CHESTERVILLE — On a snowy Friday afternoon, Franklin County sheriff’s Cpl. Chris Chase pulls into the driveway at 85-year-old Dot Titcomb’s house, where he is greeted by Titcomb and her dog Molly.

The two chat for more than half an hour, while he asks about how her week has been going and how she’s been doing.

“You kick that bug?” Chase asks. “Have you been getting any better sleep?”

As he gets ready to leave, Chase doublechecks that Titcomb has his business card, to which he added his personal cell phone number in case she needs to get in touch with him.

“I appreciate what you guys are doing,” Titcomb said while Chase was getting ready to leave. “It’s almost like an insurance.”

Titcomb is among eight seniors who are participating in the sheriff department’s Elder Check program. The program, which began in October, has deputies making routine home checks on senior county residents.

Franklin County Sheriff Scott Nichols said in October the goal of the program is to protect elderly people from scam artists, to check on the safety of their homes and to make sure that they are not victims of abuse or medication theft.

An added benefit has turned out to be companionship.

Most of the seniors that Chase and the other deputies visit are residents who live alone. He said visits can range from a quick 15-minute check in, to a longer 30-minute chat. Some of the seniors are more homebound than others and Chase said part of the interaction is deputies making sure they residents aren’t being neglected or mistreated.

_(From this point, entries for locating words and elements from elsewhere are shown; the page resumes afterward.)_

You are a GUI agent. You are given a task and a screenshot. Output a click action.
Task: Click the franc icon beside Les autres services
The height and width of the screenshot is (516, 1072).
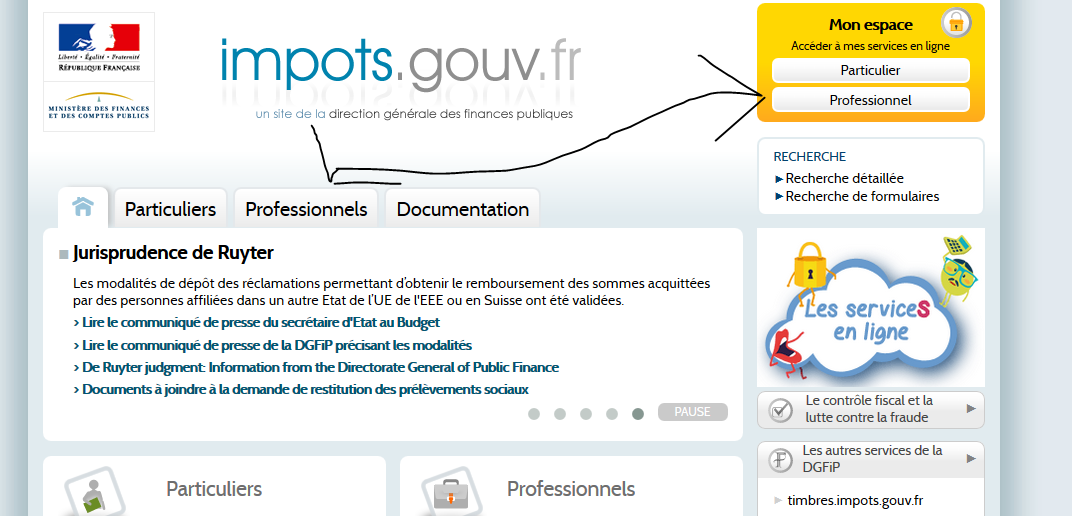point(781,460)
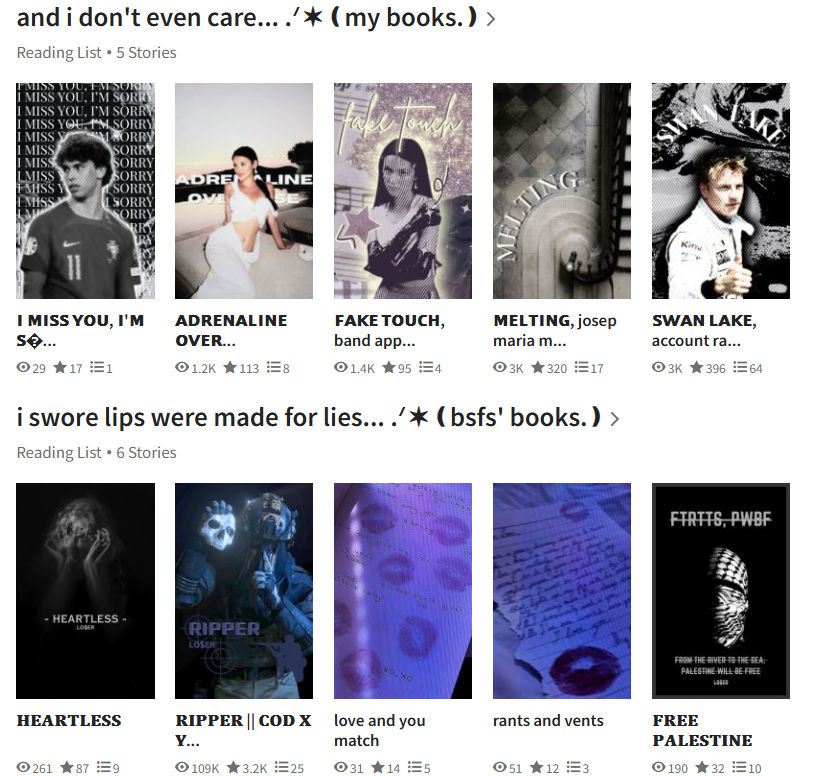Click the eye icon under HEARTLESS story
This screenshot has width=832, height=777.
pyautogui.click(x=23, y=767)
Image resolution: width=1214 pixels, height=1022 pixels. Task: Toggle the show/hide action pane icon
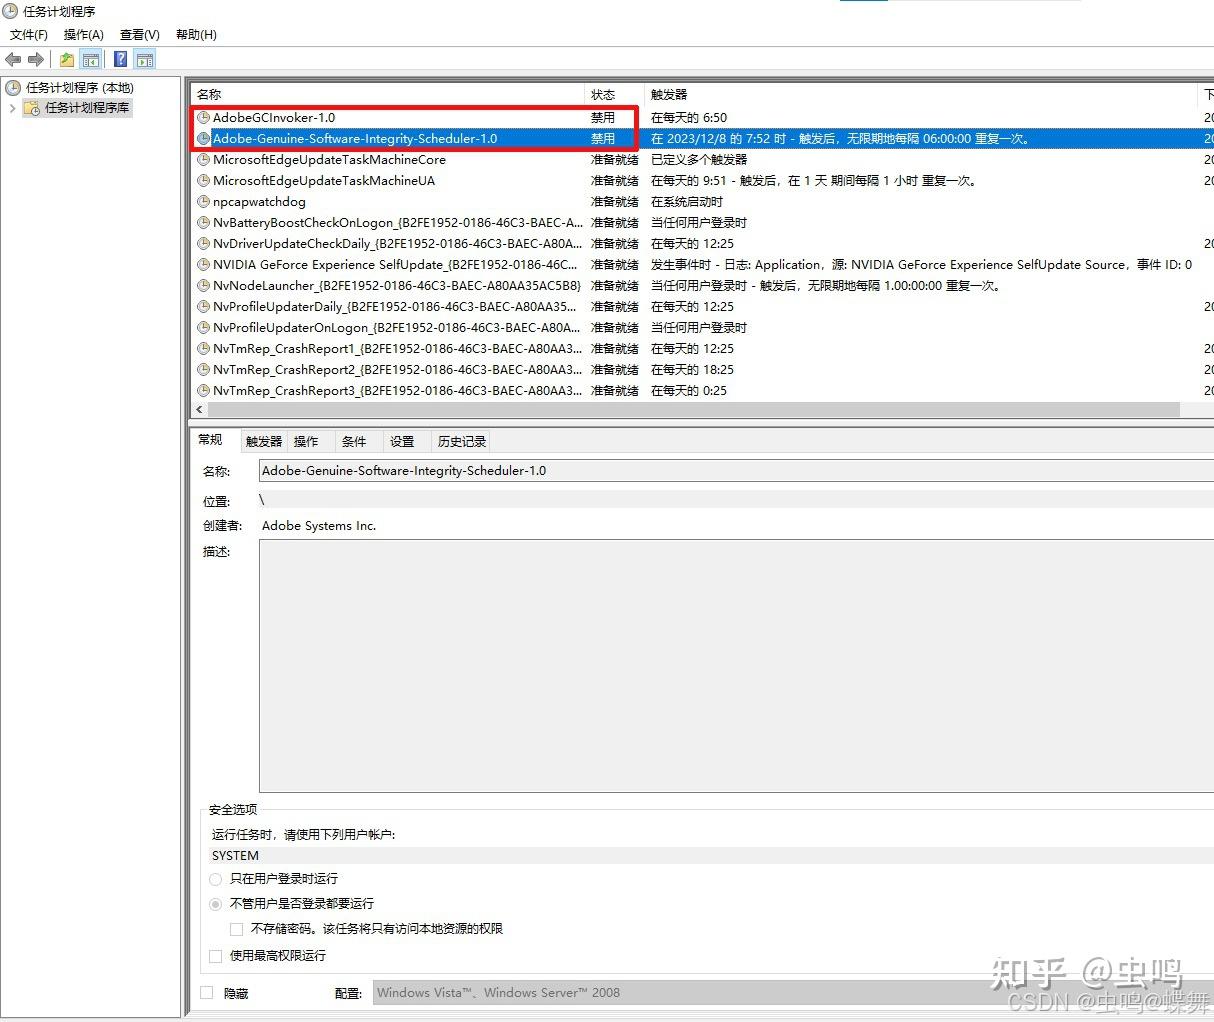point(145,59)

At a recent visit, Titcomb told Chase that she felt the program was important because it helped some residents get visitors to talk to.

“Some people are so lonesome,” she said.

Chase said for seniors that have previously lived independent, self-sufficient lives, it can be hard to ask for help or to admit that someone tricked them.

“If there is a demographic that’s going to be taken advantage of, it’s the seniors,” said Chase.

At Titcomb’s house, Chase said he’s taken out the trash when winter weather made the job hard for her and Titcomb said he once helped muscle open her dog’s bark collar to change the battery pack.

“None of use are opposed to taking out a bag of trash,” said Chase.

At their last visit, Titcomb and Chase chatted about their shared interests in fishing and hunting. Titcomb, a former Maine Registered Guide, recalled when she was able to get ice fishing traps for $5. Chase said the traps are now selling for up to $75.

“But they’ll last a long time, if you take care of them,” she said.

The conversation goes from fishing to chowder to harder times around World War II when she and her sister would see horse meat for sale in the Lewiston -Auburn area.

“But we couldn’t do it,” she said.

“Well you probably couldn’t even chew the gravy,” said Chase.

Chase said the program is close to capacity right now. The deputies check in about once a week on the people in the program, and he doesn’t want it to become a thing that feels burdensome on top of patrolling and investigating cases.

He said with Elder Check the program helps the deputies know the community they work in by doing community policing. Chase said “community policing” is a buzz work being tossed around recently, but for county police working in the 1950s and ’60s, that’s what police work was.

“That’s all they did,” said Chase. “The knew at a quick glance if there was something out of place.”

Chase helps lead the program and also heads another recent initiative, the Citizens Police Academy, which he said both helps connect the deputies with the community and builds good relationships.

“Who doesn’t like to catch the bank robbers and the bad guys? But this is what my favorite part of my job really is,” Chase said.